** WHAT TO WORK ON **
Reproduce the passage of the excerpt below on the Calvi case that opens with the words containing "British journalist Philip" and closes with "the Cold War.", changing "private investigator" to "private detective".

British journalist Philip Willan, whose book about the case, The Last Supper, has just been published, and American private investigator Jeff Katz, who has worked for Carlo Calvi, have similar views. Both say it's important to put the Calvi death into historical context.

In the late 1970s and into the early 1980s, when Ambrosiano was at the height of it power, Italy was on the front lines of the Cold War.

The Italian Communist Party was a major force and the fear among the North Atlantic Treaty Organization countries was that Italy was never more than one (possibly rigged) election away from a Soviet-backed leftist takeover. Western governments, the Vatican and the P2 Masonic Lodge — effectively a shadow government made up of senior politicians, businessmen, journalists and religious leaders — was adamantly anti-Communist.

The P2, led by Licio Gelli, who is still alive, invited Mr. Calvi to join, presumably to exploit Ambrosiano's banking network in its ideological quest against communism.

** MATERIAL SHOWN **
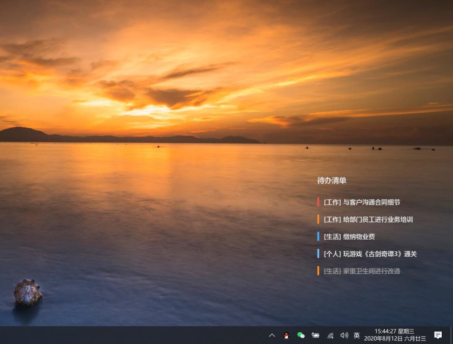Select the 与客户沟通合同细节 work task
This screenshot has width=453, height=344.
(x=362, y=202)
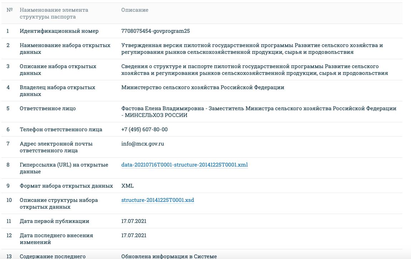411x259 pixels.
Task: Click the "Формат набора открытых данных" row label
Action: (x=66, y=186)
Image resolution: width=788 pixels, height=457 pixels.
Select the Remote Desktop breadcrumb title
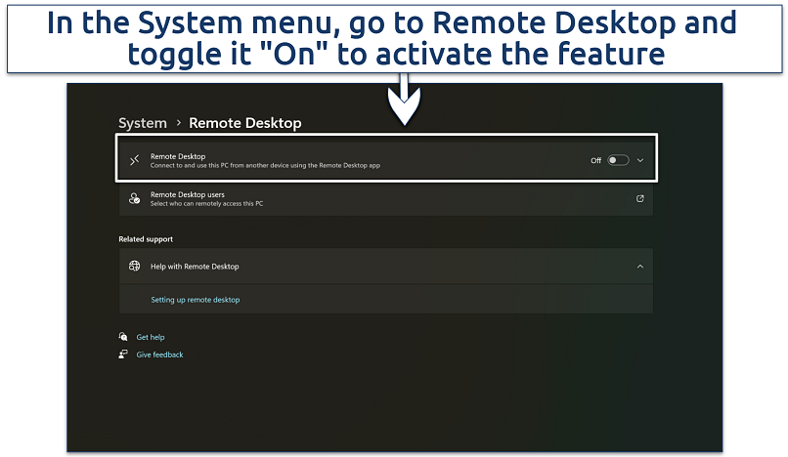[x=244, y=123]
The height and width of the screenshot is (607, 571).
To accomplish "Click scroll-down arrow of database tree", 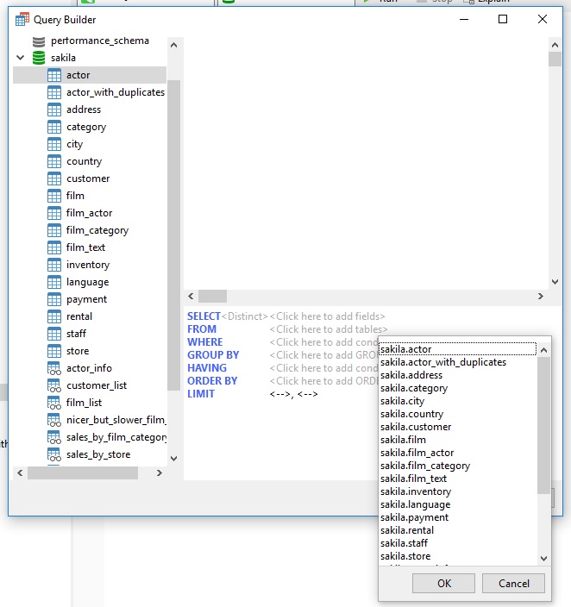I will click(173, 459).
==
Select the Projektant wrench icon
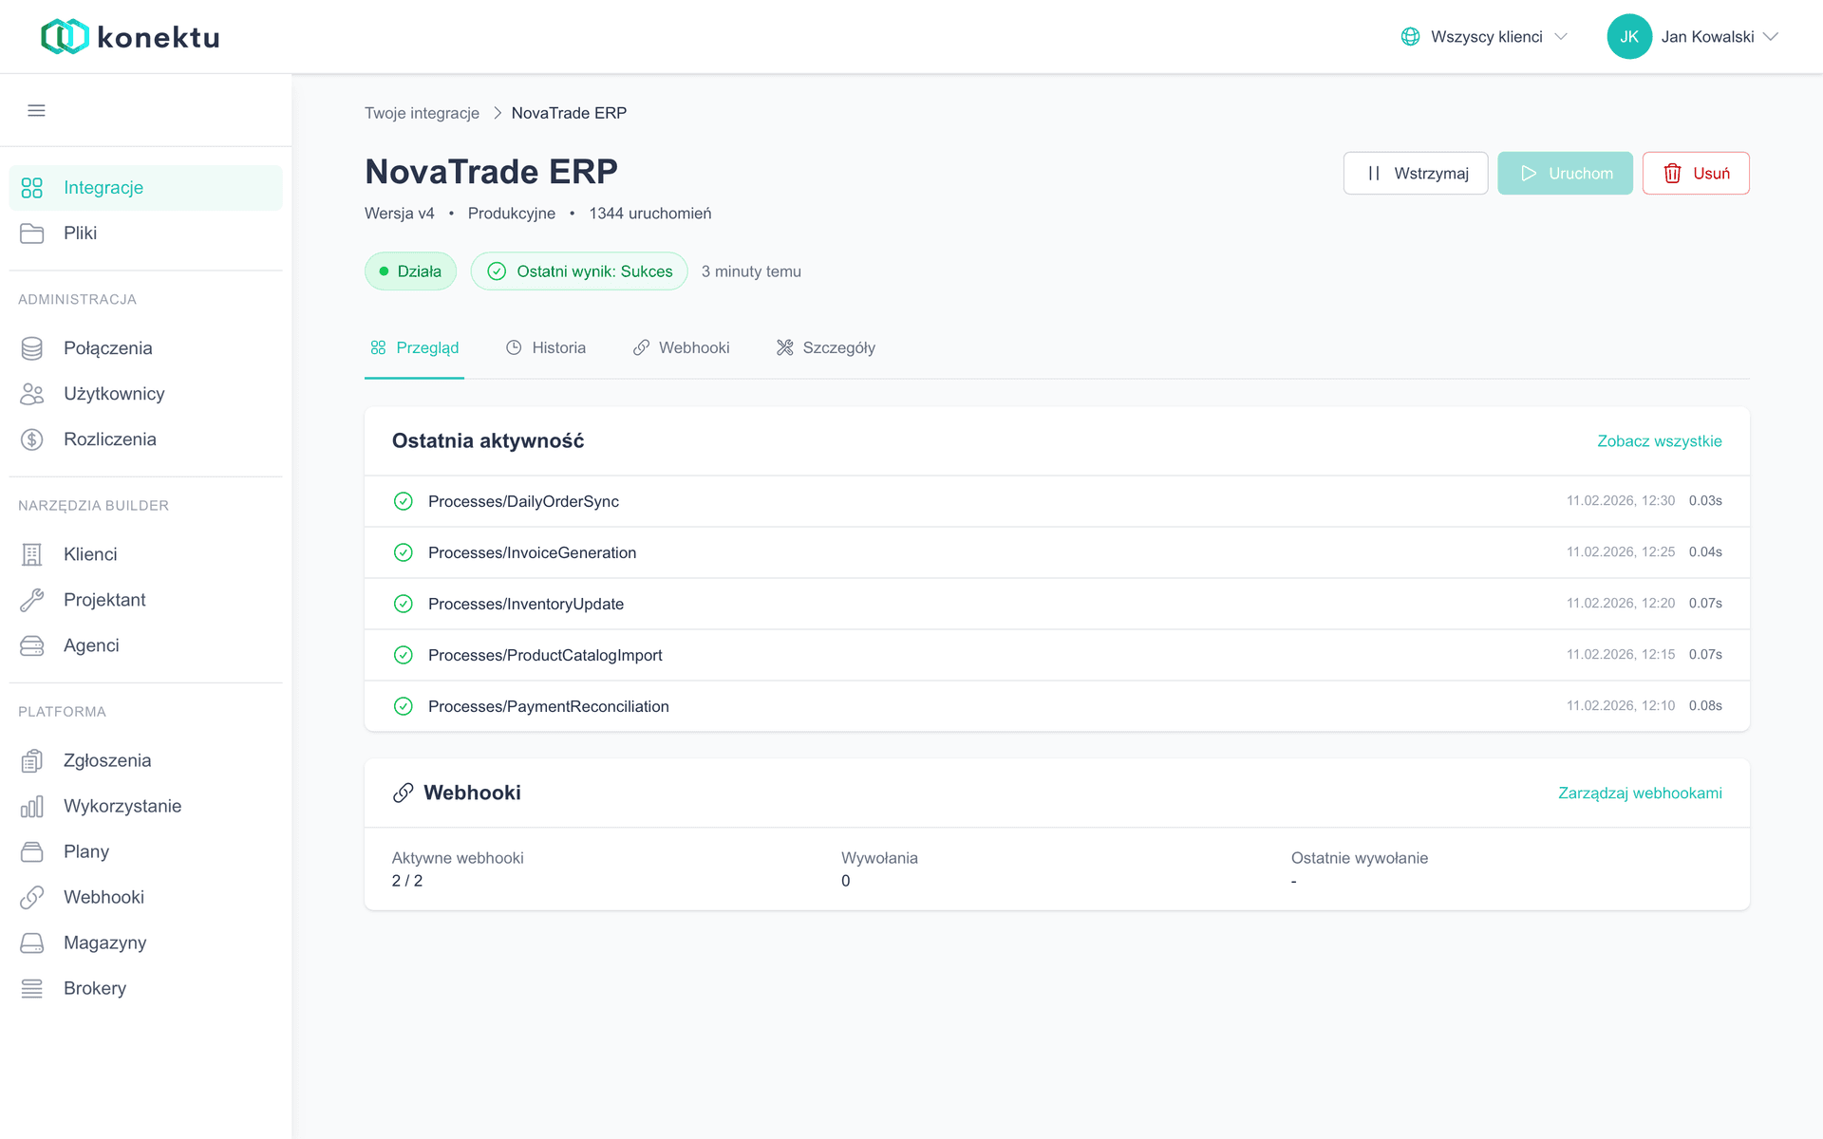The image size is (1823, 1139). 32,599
==
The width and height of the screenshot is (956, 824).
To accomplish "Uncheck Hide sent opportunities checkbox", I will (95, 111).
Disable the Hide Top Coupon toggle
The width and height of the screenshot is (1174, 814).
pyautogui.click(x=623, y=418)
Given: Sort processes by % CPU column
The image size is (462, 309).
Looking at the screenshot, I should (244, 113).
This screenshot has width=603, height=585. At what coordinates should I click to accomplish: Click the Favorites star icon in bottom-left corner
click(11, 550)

** ANSWER TO THIS TASK **
British journalist Philip Willan, whose book about the case, The Last Supper, has just been published, and American private detective Jeff Katz, who has worked for Carlo Calvi, have similar views. Both say it's important to put the Calvi death into historical context.

In the late 1970s and into the early 1980s, when Ambrosiano was at the height of it power, Italy was on the front lines of the Cold War.